How technology helps build trust and transparency
The application of AI and other technologies facilitates the introduction of innovative business models. Technological advancements and IT solutions help insurers solve many well-known problems. Here are a few problems, which can be effectively solved through information technologies:
Faster claims payments
Faster claims payments are beneficial to insurers both financially and in terms of strengthening the image of the insurer. They create a positive perception of how the insurer handles its promise of paying valid claims, which in turn facilitates customer retention and reinforces transparency and trust towards the insurer.
Aside from the reputational benefits, it also enables insurers to optimize claims reserves and direct free funds to the business growth.
Reducing acquisition costs - insurance as a software
The COVID-19 has had an immense impact on how people and businesses buy insurance. There are many InsurTech companies out there now offering online insurance purchases. However, a new trend in insurance acquisitions is the introduction of insurance-as-a-software. InsurTech companies like EIP and simplesurance offer software for both insurers and retailers to enable their businesses to access innovative InsurTech platforms.
To put it in simple terms, insurers who do not have the resources to digitalize their services now have access to various easy-to-integrate software for online insurance purchases, claims management, fraud management, and more. At the same time, retailers are now able to sell insurance with a convenient integration of these technological solutions into their websites or mobile applications and offer white labeled insurance to their existing client base.
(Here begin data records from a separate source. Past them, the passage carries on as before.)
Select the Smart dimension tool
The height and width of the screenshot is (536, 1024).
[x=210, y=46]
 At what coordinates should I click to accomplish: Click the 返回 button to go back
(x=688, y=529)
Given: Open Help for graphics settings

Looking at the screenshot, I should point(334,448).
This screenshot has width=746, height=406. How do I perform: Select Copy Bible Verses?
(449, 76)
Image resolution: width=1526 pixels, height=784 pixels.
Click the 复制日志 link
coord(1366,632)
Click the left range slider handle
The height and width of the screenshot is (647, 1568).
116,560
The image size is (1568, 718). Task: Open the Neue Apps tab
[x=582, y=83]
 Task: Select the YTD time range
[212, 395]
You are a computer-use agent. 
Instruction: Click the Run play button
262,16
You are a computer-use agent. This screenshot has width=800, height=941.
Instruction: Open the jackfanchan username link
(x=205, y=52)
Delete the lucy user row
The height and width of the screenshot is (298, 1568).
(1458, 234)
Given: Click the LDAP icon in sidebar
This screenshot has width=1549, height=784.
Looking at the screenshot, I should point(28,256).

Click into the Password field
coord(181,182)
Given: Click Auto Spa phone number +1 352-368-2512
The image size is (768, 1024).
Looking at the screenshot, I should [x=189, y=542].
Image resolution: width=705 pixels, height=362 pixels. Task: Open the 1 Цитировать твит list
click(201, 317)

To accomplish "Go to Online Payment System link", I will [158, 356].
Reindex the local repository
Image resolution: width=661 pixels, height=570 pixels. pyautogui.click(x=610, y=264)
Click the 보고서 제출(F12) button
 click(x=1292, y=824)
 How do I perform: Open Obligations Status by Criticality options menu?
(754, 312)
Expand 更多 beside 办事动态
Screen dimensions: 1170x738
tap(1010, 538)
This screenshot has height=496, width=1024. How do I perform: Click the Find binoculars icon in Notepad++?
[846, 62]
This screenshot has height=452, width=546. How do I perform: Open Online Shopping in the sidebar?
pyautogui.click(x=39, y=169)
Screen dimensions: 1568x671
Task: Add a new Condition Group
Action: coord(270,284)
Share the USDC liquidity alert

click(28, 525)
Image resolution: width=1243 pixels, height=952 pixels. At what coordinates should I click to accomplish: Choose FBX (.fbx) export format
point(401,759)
Reducing leakage through technology
AI-powered and other technological solutions help insurers automatize various claims management functions, and even end-to-end claims management for some personal lines claims. Digitalization helps insurers reduce human errors in analyzing claims information, thus reducing ‘leakage’. For instance, Tautona, a Lloyd’s Lab successful InsurTech company offers AI-powered claims management solutions, offering fraud detection and AI-powered claims adjustment software to insurers – again, yet another tool for the InsurTech industry to expand in geometric progression.
Fraud detection
While fraud detection is a major problem in the industry, with the developments in InsurTech and innovations in the insurance business model, insurers will face new challenges in IT security and fraud detection. Business interruption, pandemic outbreak, and cyber incidents shared the top three places as global risks according to the 2021 Allianz Risk Barometer. COVID-19 triggered an urgent digital transformation for many insurers, which brings new types of fraud risks in the face of cyber-crimes. Again, this is likely to create the demand for innovative software for fraud detection in the InsurTech industry.
The main conclusion, which derives from the very brief observation we have made, indicates an analogy with the domino effect – software development and technological advancements trigger innovations in insurance – the initiator is technology. ‘Old’ challenges such as insurance frauds, access to insurance and reinsurance, and risk analysis will be mitigated or eliminated over time. However, the tools we use for battling these challenges, such as AI or other software contain new risks, which in turn will trigger the demand for newer solutions.
It appears that a never-ending chain of technological developments has only recently started and it has a long way to go.